On the other hand, Johnson is a libertarian. Here’s a smattering of what else he believes:

He supports TPP.
He supports fracking.
He opposes any federal policies that would make college more affordable or reduce student debt. In fact, he wants to abolish student loans entirely.
He thinks Citizens United is great.
He doesn’t want to raise the minimum wage. At all.
He favors a balanced-budget amendment and has previously suggested that he would slash federal spending 43 percent in order to balance the budget. This would require massive cuts to Social Security, Medicare, and social welfare programs of all kinds.
He opposes net neutrality.
He wants to increase the Social Security retirement age to 75 and he’s open to privatization.
He opposes any kind of national health care and wants to repeal Obamacare.
He opposes practically all forms of gun control.
He opposes any kind of paid maternity or medical leave.
He supported the Keystone XL pipeline.
He opposes any government action to address climate change.
He wants to cut the corporate tax rate to zero.
He appears to believe that we should reduce financial regulation.
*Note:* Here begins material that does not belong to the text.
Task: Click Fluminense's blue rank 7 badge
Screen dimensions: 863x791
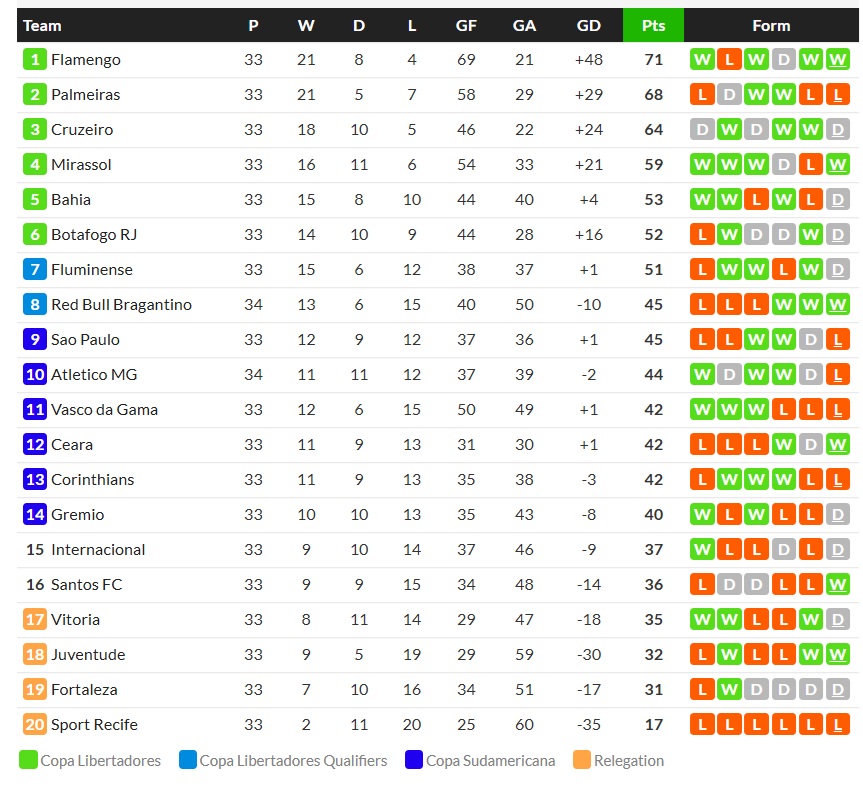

All we need to do is allow big banks to fail and everything will be OK.
He wants to remove the Fed’s mandate to maximize employment and has spoken favorably of returning to the gold standard.
He wants to block-grant Medicare and turn it over to the states.
He wants to repeal the 16th Amendment and eliminate the income tax, the payroll tax, and the estate tax. He would replace it with a 28 percent FairTax that exempts the poor. This is equivalent to a 39 percent sales tax, and it would almost certainly represent a large tax cut for the rich.
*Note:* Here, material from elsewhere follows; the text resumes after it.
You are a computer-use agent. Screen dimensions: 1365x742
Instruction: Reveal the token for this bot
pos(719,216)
Simply sitting out the election, or voting a pure protest vote by writing your own name or Mickey Mouse in, is throwing one’s vote away. A liberal voting for Stein or Johnson is infecting their protest vote with Ebola, especially if either or both receive enough votes to tip the Electoral College to Donald Trump. Like that unrepentant narcissistic fuckwit Ralph Nader before them, neither Stein nor Johnson will have the self-awareness or sense of shame to assume any blame for the horror a Trump presidency would unleash upon the U.S. and the world. Instead, they will convince themselves they have a mandate to double-down on their goofy, dangerous ideas and infect more elections.
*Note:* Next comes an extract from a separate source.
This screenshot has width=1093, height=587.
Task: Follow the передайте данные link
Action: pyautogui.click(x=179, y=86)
  1. Comment by Tom Prezelski on September 22, 2016 5:57 am

    I don’t think it is fair to dismiss Nader as a “fuckwit” at this point. Though he was without doubt a spoiler, he has recently expressed some frustration at the Green Party’s failure to follow up from the momentum of his campaign to build something of substance. He seems to regard them as unserious as much as you do, though perhaps for different reasons.

  2. Comment by Joanie on September 23, 2016 10:00 pm

    Voting third party is like buying a lotto ticket and throwing it away. You can’t win. Voting third party guarantees that you will not influence the future of the world cause you are too young? immature? obstinate, or just plain weird to choose a candidate that has a chance of winning. Choosing a third party candidate earlier on and during Primary’s is ok. But if their popularity doesn’t rise enough to win, it is crazy and disloyal to yourself- sort of like staying single cause one person you wanted got married and refusing to even date or check out other possibilities: just a stupid, painful choice sane people wouldn’t make.